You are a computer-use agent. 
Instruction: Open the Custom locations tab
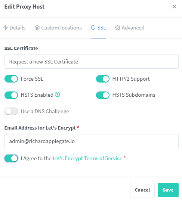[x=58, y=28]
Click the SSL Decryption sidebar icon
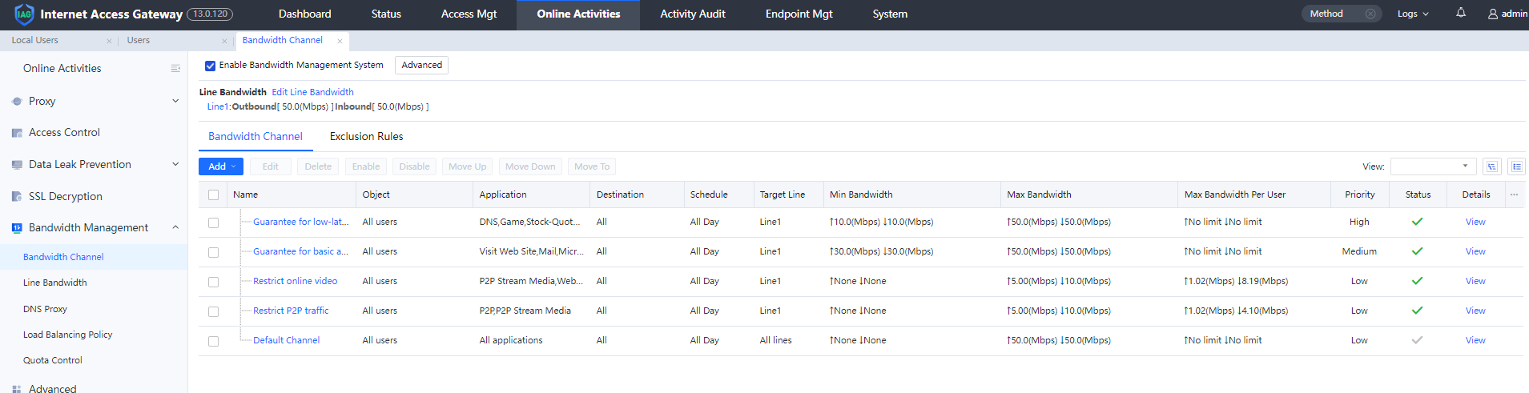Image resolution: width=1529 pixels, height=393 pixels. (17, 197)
· · · ·
The entries above should be retyped exactly, minus any pictures.

You are a computer-use agent. 
Instruction: Open the Custom locations tab
[x=58, y=28]
Click the SSL Decryption sidebar icon
Image resolution: width=1529 pixels, height=393 pixels. (17, 197)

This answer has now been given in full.